— start Data entries —

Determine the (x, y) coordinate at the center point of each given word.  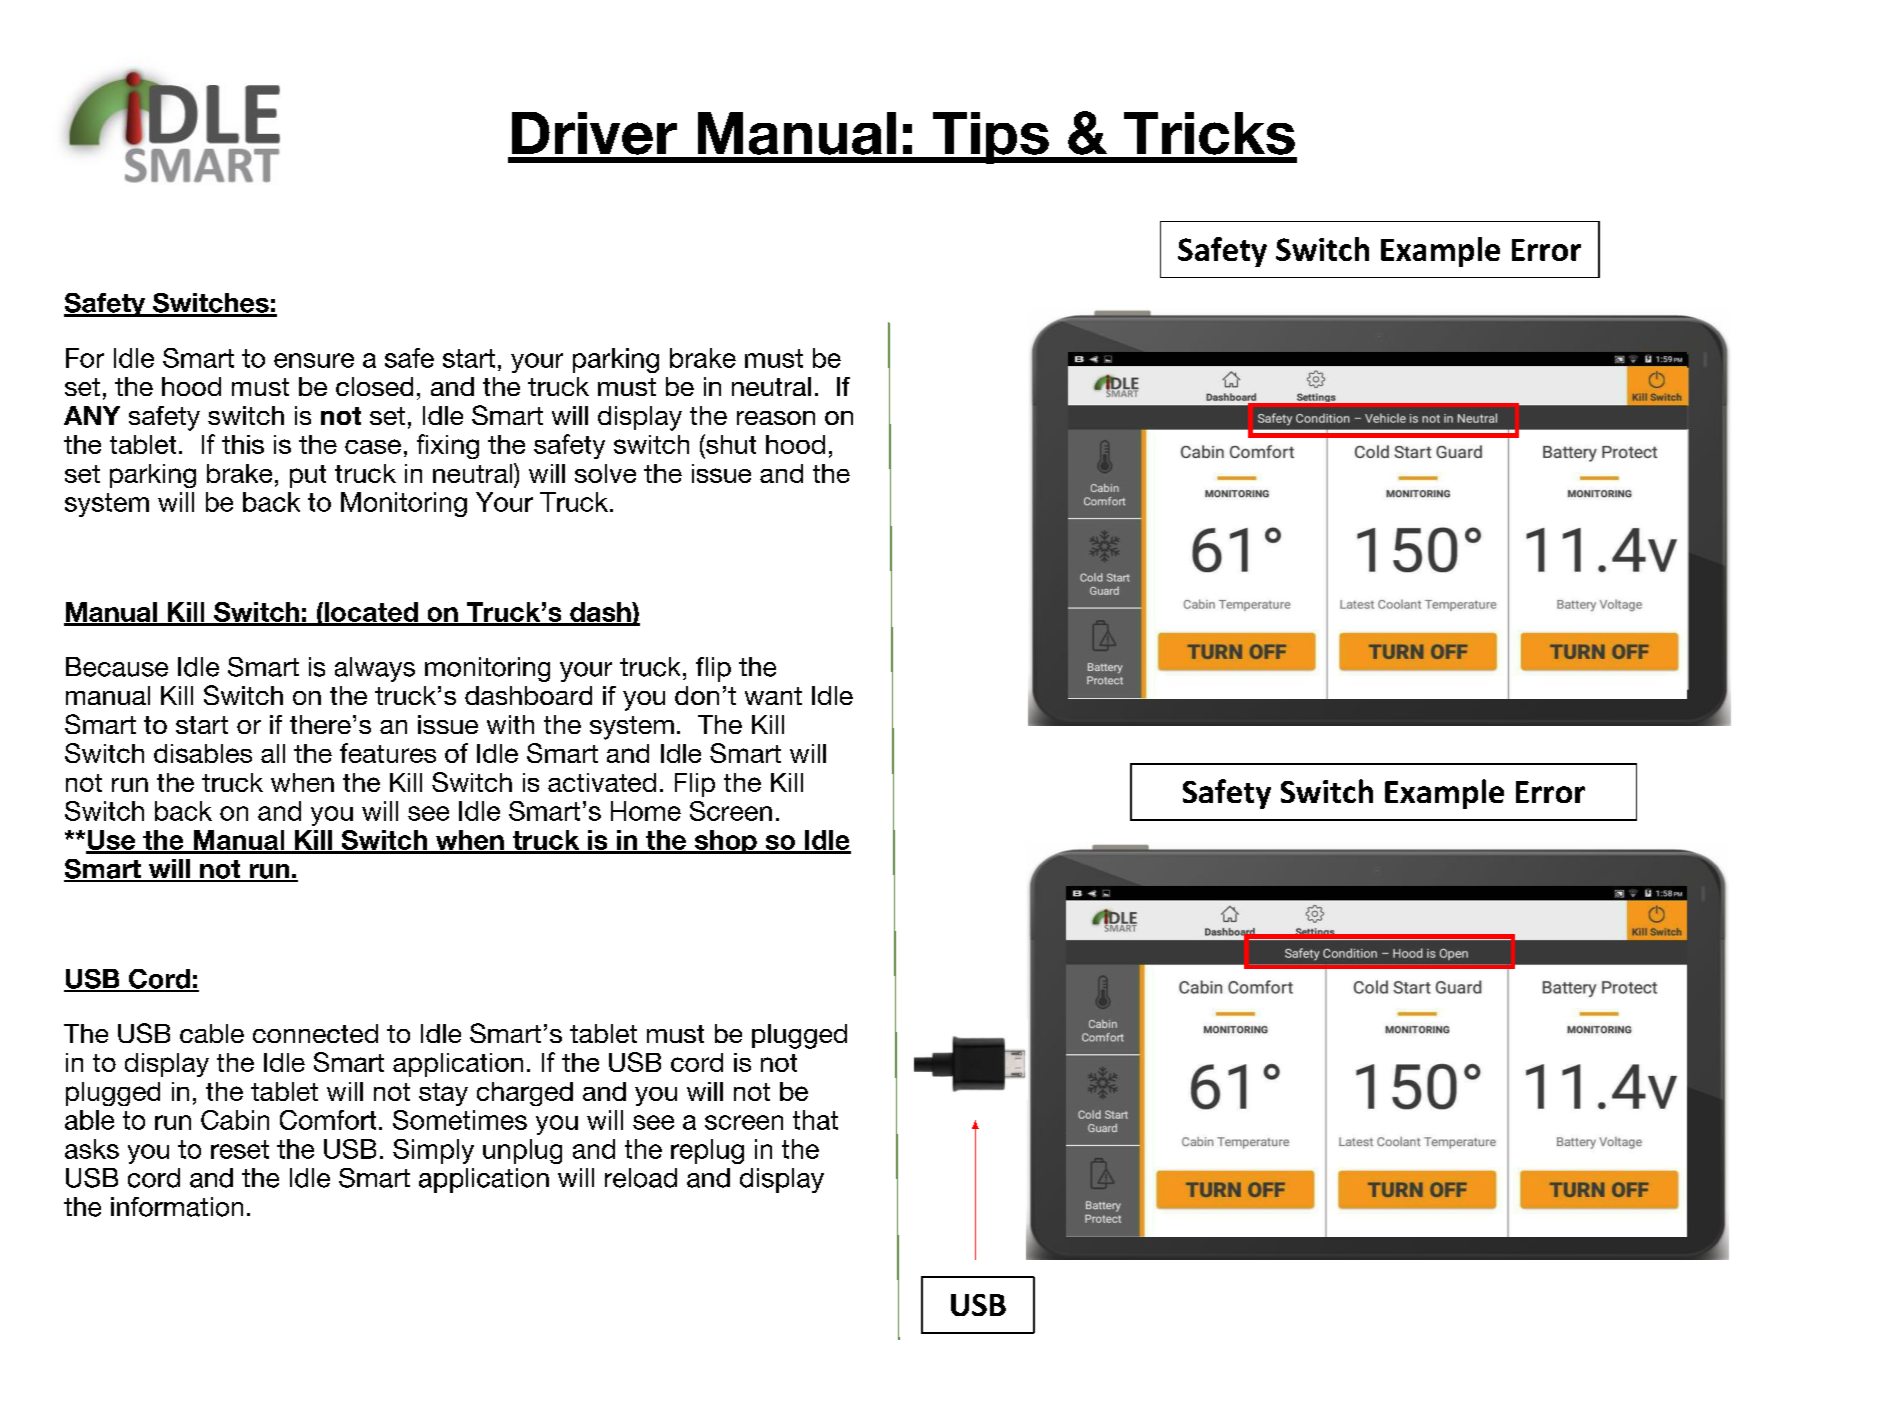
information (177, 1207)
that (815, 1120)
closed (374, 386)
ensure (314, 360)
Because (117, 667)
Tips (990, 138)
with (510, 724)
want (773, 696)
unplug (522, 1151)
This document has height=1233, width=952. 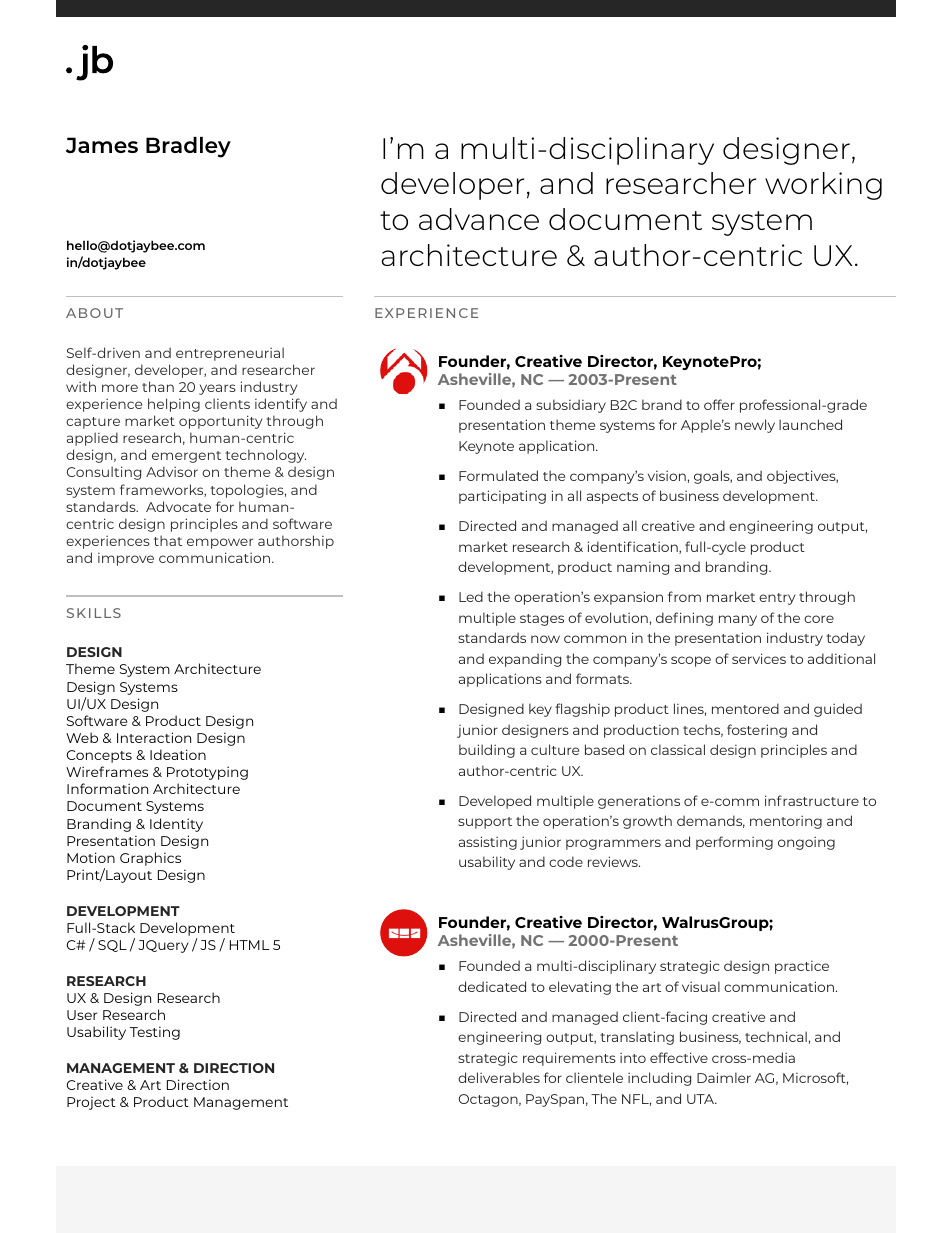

— end Data entries —

Put the stretch from the line containing "want (773, 696)" through the end of the data into a JSON list of strings, one string per line, with blank lines omitted. Leave the pictures out.

Answer to the problem:
[
  "want (773, 696)",
  "unplug (522, 1151)",
  "This document has height=1233, width=952. "
]